Copy exactly the lines of the records below, and only those lines, beginning with the line that contains "Task: Click the split editor icon" and ending with the line that contains "The image size is (1252, 789).".

_Available data_
>>>>

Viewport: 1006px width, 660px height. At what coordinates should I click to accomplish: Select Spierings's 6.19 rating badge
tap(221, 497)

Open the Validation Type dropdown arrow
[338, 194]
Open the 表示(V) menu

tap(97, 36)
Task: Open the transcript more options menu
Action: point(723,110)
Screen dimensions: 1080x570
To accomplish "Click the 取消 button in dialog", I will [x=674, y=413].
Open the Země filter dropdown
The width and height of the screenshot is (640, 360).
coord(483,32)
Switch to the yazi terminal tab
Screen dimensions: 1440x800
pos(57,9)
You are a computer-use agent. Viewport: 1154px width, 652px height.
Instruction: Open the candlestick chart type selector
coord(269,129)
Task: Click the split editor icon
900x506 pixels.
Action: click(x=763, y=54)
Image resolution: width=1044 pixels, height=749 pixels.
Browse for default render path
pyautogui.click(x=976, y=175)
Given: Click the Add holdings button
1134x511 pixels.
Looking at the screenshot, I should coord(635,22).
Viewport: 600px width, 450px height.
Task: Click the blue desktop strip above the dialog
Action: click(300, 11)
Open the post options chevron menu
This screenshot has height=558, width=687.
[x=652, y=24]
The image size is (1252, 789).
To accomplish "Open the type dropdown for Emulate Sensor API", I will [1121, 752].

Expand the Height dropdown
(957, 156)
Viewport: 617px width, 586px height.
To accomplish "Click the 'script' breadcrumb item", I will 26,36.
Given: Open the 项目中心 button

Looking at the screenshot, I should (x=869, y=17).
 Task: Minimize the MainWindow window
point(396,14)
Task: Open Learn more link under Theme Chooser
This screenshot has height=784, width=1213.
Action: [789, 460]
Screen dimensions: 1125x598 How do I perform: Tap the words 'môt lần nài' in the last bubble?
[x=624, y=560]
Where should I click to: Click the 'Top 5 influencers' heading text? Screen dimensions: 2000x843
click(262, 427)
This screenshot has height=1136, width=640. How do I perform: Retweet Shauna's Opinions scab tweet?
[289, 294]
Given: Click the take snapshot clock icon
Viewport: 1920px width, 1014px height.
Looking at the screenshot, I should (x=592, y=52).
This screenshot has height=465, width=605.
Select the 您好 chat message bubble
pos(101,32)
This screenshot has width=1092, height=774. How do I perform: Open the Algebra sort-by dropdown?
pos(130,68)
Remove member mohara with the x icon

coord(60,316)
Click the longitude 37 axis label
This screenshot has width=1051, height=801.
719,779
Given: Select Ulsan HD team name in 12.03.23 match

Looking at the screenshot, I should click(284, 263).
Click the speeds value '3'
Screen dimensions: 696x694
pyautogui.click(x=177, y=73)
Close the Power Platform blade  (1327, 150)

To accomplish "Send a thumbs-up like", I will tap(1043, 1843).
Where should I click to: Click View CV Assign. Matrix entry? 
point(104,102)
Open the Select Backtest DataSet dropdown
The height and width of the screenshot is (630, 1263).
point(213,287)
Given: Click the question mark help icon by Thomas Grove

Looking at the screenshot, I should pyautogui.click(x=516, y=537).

<<<<

_Exercise response_
Task: Click the split editor icon
900x506 pixels.
Action: click(x=763, y=54)
Image resolution: width=1044 pixels, height=749 pixels.
Browse for default render path
pyautogui.click(x=976, y=175)
Given: Click the Add holdings button
1134x511 pixels.
Looking at the screenshot, I should coord(635,22).
Viewport: 600px width, 450px height.
Task: Click the blue desktop strip above the dialog
Action: click(300, 11)
Open the post options chevron menu
This screenshot has height=558, width=687.
[x=652, y=24]
The image size is (1252, 789).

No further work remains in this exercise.